Here we are looking at the above two questions, which is a way of looking for questions with answers. The actual scene should take the question to find the answer. Let's re-adjust it:
- What is the problem I want to solve?
- my question equal to an existing question A
- there a design pattern to solve problem A
By learning what are the common design problems and corresponding patterns, we can only answer question 3.
Question 1 and question 2 have nothing to do with design patterns, but they are the first step in whether a certain design pattern can be applied.
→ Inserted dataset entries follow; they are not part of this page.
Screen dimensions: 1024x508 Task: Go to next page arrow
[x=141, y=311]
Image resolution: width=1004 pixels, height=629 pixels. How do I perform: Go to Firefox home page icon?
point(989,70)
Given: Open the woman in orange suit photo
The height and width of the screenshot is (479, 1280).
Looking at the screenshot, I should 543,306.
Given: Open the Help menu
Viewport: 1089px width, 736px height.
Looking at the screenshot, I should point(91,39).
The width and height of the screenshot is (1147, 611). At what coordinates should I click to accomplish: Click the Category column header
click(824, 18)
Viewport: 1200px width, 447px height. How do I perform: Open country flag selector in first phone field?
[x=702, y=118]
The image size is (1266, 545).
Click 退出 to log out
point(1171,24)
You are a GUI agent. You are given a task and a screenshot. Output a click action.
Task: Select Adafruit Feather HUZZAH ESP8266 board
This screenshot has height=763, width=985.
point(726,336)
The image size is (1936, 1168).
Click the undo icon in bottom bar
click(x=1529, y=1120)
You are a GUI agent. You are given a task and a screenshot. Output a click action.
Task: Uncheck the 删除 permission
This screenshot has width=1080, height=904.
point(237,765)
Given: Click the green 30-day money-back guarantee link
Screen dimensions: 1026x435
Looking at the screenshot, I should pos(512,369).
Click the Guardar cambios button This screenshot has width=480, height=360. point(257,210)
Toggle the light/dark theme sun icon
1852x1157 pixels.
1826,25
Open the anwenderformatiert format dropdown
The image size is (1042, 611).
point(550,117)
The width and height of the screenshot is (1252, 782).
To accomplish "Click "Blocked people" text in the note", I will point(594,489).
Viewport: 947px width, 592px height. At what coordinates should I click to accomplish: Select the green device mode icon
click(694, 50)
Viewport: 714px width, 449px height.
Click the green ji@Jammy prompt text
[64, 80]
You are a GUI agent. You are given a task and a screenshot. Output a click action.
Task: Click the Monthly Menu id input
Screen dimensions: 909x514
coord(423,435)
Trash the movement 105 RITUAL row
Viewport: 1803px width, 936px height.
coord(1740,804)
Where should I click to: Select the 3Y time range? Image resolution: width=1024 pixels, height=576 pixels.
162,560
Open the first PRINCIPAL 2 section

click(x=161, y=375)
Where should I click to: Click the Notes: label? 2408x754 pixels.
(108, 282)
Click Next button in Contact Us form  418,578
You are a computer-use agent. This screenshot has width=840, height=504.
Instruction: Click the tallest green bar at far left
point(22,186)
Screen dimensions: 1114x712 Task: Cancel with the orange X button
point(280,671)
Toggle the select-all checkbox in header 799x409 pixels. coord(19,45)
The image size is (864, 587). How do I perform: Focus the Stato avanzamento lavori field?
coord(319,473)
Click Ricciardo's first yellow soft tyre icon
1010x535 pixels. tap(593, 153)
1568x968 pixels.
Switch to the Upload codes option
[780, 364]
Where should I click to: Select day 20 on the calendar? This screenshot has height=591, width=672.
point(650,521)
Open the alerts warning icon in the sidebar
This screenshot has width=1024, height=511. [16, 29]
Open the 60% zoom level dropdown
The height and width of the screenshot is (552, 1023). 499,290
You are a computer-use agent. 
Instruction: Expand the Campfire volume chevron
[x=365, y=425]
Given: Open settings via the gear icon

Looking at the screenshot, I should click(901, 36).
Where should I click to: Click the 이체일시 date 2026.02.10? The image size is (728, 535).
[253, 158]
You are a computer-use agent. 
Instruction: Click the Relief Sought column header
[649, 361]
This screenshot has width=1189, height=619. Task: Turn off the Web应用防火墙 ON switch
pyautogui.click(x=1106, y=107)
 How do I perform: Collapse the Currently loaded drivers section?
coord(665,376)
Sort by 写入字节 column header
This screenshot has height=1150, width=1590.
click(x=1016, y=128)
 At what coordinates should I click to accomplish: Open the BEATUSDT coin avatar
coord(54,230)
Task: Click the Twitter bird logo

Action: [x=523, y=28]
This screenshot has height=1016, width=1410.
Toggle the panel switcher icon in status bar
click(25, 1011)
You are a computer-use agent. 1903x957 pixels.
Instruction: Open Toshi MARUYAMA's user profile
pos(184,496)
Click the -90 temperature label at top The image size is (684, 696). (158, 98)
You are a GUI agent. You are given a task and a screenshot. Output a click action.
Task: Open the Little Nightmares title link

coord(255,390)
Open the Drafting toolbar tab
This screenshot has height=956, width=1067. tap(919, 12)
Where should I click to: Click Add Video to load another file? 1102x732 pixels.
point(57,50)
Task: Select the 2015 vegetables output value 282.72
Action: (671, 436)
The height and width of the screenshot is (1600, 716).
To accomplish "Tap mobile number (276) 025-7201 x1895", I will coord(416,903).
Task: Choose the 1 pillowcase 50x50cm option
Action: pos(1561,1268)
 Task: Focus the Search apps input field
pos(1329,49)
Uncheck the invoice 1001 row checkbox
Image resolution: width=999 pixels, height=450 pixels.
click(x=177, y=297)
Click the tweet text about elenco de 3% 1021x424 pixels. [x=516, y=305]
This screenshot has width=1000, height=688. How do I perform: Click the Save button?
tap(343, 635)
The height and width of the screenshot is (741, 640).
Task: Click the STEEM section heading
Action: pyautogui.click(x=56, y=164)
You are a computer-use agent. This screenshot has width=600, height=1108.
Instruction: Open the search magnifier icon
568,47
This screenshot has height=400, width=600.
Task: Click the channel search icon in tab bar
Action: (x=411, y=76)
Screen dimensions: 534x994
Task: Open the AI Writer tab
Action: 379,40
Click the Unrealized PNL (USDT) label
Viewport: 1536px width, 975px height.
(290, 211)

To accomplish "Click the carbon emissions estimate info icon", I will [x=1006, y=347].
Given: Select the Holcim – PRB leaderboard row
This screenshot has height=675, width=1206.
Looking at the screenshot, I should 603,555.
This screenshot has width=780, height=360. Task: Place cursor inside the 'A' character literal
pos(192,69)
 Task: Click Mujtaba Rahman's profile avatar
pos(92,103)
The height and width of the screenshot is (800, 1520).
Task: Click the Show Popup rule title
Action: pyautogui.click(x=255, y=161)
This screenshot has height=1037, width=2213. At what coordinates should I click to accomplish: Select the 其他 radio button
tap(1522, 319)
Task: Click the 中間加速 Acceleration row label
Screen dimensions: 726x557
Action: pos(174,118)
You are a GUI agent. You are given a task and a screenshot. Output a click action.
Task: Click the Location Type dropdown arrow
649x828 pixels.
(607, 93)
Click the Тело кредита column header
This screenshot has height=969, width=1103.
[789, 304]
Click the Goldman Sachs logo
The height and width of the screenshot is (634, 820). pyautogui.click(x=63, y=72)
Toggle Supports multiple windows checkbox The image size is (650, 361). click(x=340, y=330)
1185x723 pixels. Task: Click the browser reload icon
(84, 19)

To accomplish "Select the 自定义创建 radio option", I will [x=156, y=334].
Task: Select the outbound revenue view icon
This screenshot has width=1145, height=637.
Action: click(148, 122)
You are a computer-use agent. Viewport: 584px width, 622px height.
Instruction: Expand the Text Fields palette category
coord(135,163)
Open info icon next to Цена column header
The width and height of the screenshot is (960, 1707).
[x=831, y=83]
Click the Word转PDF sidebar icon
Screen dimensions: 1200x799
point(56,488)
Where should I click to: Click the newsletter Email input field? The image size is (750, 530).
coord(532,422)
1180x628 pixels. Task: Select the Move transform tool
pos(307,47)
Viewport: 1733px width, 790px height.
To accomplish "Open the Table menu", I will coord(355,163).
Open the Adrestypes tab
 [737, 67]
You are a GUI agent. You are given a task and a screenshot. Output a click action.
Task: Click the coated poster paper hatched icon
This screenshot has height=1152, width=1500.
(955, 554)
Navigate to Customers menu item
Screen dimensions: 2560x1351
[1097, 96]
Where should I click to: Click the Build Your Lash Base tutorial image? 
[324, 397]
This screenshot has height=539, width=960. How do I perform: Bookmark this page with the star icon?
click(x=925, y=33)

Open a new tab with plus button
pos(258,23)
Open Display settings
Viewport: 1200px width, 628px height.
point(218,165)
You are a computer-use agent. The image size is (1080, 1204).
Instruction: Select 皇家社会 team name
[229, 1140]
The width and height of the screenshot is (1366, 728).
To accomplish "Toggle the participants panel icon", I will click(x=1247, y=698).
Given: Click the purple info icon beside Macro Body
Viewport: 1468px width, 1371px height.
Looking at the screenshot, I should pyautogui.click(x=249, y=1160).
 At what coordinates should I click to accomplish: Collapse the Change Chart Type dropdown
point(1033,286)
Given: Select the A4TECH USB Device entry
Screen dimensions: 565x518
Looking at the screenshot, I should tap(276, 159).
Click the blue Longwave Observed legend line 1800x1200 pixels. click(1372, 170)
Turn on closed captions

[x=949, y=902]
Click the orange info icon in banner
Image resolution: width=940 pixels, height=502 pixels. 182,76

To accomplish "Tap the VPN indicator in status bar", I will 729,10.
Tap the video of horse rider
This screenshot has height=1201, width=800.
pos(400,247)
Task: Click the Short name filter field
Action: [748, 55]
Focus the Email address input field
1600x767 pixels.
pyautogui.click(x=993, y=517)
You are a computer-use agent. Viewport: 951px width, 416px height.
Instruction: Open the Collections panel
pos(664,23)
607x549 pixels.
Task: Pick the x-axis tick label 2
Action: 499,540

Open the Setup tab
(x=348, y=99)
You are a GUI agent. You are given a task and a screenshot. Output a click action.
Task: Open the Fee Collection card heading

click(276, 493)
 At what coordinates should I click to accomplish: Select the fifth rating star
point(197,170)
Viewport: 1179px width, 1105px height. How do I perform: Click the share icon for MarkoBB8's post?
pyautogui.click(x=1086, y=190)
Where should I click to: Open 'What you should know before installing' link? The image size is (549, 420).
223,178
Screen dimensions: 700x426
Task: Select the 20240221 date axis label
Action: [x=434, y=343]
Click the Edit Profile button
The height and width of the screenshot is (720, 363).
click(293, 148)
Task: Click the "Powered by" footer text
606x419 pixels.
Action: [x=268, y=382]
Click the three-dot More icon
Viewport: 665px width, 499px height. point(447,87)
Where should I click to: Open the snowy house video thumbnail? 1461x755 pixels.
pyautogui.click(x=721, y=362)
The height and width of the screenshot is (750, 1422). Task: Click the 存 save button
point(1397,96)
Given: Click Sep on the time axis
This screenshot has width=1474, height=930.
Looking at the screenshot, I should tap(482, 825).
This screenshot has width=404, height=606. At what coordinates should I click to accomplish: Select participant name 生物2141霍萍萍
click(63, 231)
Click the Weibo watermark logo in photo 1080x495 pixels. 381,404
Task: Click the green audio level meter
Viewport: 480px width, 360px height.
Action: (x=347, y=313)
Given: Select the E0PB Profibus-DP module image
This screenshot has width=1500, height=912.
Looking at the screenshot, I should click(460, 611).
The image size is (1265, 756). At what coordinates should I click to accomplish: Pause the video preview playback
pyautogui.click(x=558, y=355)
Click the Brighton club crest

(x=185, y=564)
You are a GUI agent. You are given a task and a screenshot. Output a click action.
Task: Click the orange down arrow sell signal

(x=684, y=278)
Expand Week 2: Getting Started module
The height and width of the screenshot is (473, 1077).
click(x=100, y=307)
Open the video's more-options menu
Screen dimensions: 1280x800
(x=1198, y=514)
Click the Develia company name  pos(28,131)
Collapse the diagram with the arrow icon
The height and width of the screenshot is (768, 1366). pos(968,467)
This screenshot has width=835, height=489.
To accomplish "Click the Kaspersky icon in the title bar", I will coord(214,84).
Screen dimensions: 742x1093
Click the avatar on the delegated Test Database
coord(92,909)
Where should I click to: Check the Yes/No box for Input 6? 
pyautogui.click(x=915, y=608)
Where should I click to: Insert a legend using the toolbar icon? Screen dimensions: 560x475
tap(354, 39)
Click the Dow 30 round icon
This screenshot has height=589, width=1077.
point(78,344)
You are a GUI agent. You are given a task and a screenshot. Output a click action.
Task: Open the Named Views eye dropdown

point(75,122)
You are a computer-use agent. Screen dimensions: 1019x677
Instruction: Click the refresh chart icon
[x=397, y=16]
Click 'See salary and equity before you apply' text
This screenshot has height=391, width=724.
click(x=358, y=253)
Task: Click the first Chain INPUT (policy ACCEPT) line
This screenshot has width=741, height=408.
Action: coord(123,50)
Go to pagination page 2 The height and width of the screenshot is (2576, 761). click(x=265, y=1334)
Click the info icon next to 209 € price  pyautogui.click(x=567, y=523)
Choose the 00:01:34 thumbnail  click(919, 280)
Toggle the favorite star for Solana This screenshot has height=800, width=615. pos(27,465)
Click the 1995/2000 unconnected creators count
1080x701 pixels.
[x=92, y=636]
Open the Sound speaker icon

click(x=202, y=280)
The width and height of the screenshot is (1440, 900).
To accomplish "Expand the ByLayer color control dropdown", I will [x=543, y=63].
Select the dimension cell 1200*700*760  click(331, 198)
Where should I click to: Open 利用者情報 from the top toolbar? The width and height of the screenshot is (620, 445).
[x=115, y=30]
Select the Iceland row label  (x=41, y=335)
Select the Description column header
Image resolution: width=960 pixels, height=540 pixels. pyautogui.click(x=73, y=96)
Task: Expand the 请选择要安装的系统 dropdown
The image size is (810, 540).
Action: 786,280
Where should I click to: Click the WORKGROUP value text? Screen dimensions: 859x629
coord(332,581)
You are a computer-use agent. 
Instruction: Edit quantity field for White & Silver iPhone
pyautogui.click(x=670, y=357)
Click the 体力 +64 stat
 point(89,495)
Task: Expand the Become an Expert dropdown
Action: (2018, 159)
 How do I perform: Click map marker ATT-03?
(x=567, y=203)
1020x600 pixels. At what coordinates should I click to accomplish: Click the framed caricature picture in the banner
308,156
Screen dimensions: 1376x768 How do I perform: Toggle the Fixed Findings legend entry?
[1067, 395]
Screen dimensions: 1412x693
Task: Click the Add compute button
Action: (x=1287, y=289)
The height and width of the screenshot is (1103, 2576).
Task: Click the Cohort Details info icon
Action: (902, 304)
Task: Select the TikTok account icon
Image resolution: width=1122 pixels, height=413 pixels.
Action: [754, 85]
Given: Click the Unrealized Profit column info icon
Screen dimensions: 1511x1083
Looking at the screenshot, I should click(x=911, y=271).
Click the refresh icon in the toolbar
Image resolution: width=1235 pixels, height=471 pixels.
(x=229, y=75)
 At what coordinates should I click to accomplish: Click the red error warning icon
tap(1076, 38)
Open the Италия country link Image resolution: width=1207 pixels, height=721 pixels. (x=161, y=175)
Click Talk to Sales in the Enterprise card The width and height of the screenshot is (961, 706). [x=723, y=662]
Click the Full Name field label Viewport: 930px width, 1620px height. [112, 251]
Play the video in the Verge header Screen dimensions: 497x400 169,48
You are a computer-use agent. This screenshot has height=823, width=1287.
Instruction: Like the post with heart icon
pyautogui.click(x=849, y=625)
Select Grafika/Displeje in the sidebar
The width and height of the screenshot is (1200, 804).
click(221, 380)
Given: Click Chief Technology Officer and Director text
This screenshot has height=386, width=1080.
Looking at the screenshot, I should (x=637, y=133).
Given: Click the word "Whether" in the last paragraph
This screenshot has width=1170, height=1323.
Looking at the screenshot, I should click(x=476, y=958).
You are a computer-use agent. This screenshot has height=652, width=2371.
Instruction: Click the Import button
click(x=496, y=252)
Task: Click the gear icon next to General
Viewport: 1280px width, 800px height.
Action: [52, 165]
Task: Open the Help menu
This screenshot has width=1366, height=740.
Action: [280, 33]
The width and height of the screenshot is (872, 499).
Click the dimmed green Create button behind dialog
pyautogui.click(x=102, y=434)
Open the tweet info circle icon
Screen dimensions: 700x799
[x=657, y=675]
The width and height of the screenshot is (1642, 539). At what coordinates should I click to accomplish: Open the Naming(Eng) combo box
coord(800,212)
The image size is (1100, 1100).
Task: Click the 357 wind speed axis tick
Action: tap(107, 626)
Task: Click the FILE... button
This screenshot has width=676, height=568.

This is also the root cause of the abuse of design patterns, and it is also the reason why many people abandon design patterns.
As for how to answer these two questions, my brother is temporarily unable to answer everyone. The ability to analyze problems may take time.
The cage of design patterns
There is nothing wrong with defining design patterns in terms of best practices for solving specific problems, but there are often people trapped in the cage of design patterns.
Take the GoF design pattern as an example. Although the 23 design patterns are summarized by programmers who are smarter than you and me, using them is not without cost.
- The design pattern is not a ready-made code, it is not like a library that can be used directly
- Design patterns are mostly to solve the problem of code scalability, but is the scalability here really what you need? Is it over-designed?
- The way design patterns improve scalability is often to increase abstraction, which sacrifices simplicity
Let's take a look at the two questions at the beginning:
Q: Do I have to use design patterns to write code?
Answer: No, not all problems have ready-made solutions.
Q: Is code that uses design patterns better than useless code?
Answer: No, maybe worse.
The benefits of learning design patterns
Although design patterns are not a silver bullet, and mastering design patterns may not help you solve the problems you are facing, but learning about design patterns is of great benefit to your software development work, even if you never use it.
If you don’t fool the readers, it’s still useful to learn this, so what's the point of writing a follow-up series...
1. Respond to questions related to design patterns in interviews
It is very straightforward. If you are being interviewed, the probability of being asked is not low; if you are interviewing others, it can be used to examine the candidate's understanding.
2. Make reading source code and learning framework more effective
The number of classes in an excellent open source project is relatively large, and the class structure and the relationship between the classes are extremely complicated, and they are often called. In order to ensure the scalability of the code, many design patterns are used in the code. Of course, the author's show is not ruled out, but if you don’t understand the design patterns, you can often not touch the author’s design ideas when you look at the open source code. .
3. Pave the way for your career development
In the code review of the company, you can't even tell a few design patterns. At first glance, you are not a "big cow". Well, that's it.
4. Improve your code design ability
This depends on good fortune, but it does exist objectively. When you need to design a complex system, get in touch and prepare early.